Im vorliegenden Fall kann aufgrund der derzeitigen Aktenlage ohne nähere Prüfung des Sachverhaltes innerhalb der relativ kurzen Frist des § 18 Abs 5 BFA-VG nicht mit der erforderlichen Sicherheit prognostiziert werden, dass die Effektuierung der Rückkehrentscheidung in den in Aussicht genommenen Zielstaat keine reale Gefahr einer Verletzung von Bestimmungen der EMRK bedeuten würde.

Die Entscheidung über die Zuerkennung der aufschiebenden Wirkung ist nicht als Entscheidung in der Sache selbst zu werten; vielmehr handelt es sich dabei um eine der Sachentscheidung vorgelagerte (einstweilige) Verfügung, die nicht geeignet ist, den Ausgang des Verfahrens vorwegzunehmen.
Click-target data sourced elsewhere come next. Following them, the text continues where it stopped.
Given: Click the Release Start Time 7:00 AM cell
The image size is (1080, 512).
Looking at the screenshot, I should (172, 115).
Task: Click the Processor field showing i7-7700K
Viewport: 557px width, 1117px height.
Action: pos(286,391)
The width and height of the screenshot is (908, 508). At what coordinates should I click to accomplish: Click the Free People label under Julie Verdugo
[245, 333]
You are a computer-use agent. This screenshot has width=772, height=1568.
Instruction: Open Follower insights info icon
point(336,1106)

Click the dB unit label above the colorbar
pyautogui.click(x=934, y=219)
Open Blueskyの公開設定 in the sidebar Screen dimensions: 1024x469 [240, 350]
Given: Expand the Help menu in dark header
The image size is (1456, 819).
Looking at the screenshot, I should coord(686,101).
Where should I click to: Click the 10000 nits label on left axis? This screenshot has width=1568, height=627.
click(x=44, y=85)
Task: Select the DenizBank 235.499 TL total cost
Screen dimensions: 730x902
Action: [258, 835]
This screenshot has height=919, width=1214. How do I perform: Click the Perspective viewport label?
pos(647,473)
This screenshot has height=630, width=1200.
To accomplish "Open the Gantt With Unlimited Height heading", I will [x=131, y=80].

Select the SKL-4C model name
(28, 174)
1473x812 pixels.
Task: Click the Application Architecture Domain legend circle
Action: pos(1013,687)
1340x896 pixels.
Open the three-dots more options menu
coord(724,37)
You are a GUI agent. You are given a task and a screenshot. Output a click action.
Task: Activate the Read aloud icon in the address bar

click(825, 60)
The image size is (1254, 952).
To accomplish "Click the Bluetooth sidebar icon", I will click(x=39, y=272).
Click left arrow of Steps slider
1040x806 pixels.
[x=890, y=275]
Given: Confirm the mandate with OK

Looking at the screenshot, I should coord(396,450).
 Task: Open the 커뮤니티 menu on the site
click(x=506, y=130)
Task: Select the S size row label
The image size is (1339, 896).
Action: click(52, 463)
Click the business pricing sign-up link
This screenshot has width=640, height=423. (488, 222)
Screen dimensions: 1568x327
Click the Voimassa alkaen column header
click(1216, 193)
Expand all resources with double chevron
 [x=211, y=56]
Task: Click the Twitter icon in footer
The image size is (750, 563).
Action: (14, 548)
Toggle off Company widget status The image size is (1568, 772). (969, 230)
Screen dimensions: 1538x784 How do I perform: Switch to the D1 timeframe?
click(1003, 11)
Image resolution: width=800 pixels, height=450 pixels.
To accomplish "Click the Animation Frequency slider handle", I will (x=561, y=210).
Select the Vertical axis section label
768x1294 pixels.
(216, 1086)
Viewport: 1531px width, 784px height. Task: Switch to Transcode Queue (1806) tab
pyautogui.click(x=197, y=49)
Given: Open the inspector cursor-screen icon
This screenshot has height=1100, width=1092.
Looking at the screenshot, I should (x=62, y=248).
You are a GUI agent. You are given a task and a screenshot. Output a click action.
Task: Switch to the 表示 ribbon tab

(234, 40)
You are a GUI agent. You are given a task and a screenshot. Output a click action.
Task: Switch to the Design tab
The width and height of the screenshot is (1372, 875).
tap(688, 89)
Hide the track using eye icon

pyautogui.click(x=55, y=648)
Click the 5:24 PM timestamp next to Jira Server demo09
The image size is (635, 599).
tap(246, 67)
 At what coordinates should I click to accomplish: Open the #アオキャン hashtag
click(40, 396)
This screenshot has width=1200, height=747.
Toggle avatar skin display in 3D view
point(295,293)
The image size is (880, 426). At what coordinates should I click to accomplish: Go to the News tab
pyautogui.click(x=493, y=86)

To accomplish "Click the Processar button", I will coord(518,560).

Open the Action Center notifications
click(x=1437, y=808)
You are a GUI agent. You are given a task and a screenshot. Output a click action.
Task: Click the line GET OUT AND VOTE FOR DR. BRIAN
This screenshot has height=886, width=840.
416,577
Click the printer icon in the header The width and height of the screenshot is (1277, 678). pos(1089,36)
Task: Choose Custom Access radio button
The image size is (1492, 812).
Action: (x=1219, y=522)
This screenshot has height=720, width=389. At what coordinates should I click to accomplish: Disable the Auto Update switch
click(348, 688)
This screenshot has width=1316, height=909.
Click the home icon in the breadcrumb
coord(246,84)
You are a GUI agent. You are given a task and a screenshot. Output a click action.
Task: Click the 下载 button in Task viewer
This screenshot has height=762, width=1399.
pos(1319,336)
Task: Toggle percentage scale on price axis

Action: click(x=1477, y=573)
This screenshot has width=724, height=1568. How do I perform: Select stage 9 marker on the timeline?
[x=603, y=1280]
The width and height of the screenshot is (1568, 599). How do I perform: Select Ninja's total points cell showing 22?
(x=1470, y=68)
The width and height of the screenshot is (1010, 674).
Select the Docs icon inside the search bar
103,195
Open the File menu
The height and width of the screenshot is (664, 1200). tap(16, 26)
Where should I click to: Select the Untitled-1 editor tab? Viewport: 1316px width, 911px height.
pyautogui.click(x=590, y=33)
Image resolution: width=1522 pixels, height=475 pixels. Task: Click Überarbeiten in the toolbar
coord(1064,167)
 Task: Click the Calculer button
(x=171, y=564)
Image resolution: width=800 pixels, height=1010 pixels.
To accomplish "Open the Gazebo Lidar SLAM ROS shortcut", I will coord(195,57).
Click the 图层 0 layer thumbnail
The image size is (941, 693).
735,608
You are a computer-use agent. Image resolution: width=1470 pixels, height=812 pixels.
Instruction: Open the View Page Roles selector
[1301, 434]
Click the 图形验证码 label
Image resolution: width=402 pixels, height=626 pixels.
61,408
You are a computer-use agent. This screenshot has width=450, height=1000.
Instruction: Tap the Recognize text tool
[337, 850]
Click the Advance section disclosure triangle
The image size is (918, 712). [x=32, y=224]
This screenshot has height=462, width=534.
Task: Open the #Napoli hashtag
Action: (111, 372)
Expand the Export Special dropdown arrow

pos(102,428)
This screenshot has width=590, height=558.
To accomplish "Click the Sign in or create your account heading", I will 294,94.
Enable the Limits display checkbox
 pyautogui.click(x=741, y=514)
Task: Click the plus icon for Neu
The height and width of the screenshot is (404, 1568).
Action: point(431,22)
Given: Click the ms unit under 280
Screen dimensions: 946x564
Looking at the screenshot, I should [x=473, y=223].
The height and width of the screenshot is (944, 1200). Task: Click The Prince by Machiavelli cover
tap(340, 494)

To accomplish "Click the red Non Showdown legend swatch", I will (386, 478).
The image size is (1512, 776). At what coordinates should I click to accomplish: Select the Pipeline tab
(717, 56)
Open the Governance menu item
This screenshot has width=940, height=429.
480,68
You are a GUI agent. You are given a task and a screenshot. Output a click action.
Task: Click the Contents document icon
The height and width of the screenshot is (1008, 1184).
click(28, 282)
Eine öffentliche mündliche Verhandlung konnte gemäß § 21 Abs. 6a BFA - VG entfallen.

Zu B) (Un)Zulässigkeit der Revision:

Gemäß § 25a Abs. 1 VwGG hat das Verwaltungsgericht im Spruch seines Erkenntnisses oder Beschlusses auszusprechen, ob die Revision gemäß Art. 133 Abs. 4 B-VG zulässig ist. Der Ausspruch ist kurz zu begründen.

Die Revision ist gemäß Art. 133 Abs. 4 B-VG nicht zulässig, weil die Entscheidung nicht von der Lösung einer Rechtsfrage abhängt, der grundsätzliche Bedeutung zukommt. Weder weicht die gegenständliche Entscheidung von der bisherigen Rechtsprechung des Verwaltungsgerichtshofes ab, noch fehlt es an einer Rechtsprechung; weiters ist die vorliegende Rechtsprechung des Verwaltungsgerichtshofes auch nicht als uneinheitlich zu beurteilen. Auch liegen keine sonstigen Hinweise auf eine grundsätzliche Bedeutung der zu lösenden Rechtsfrage vor.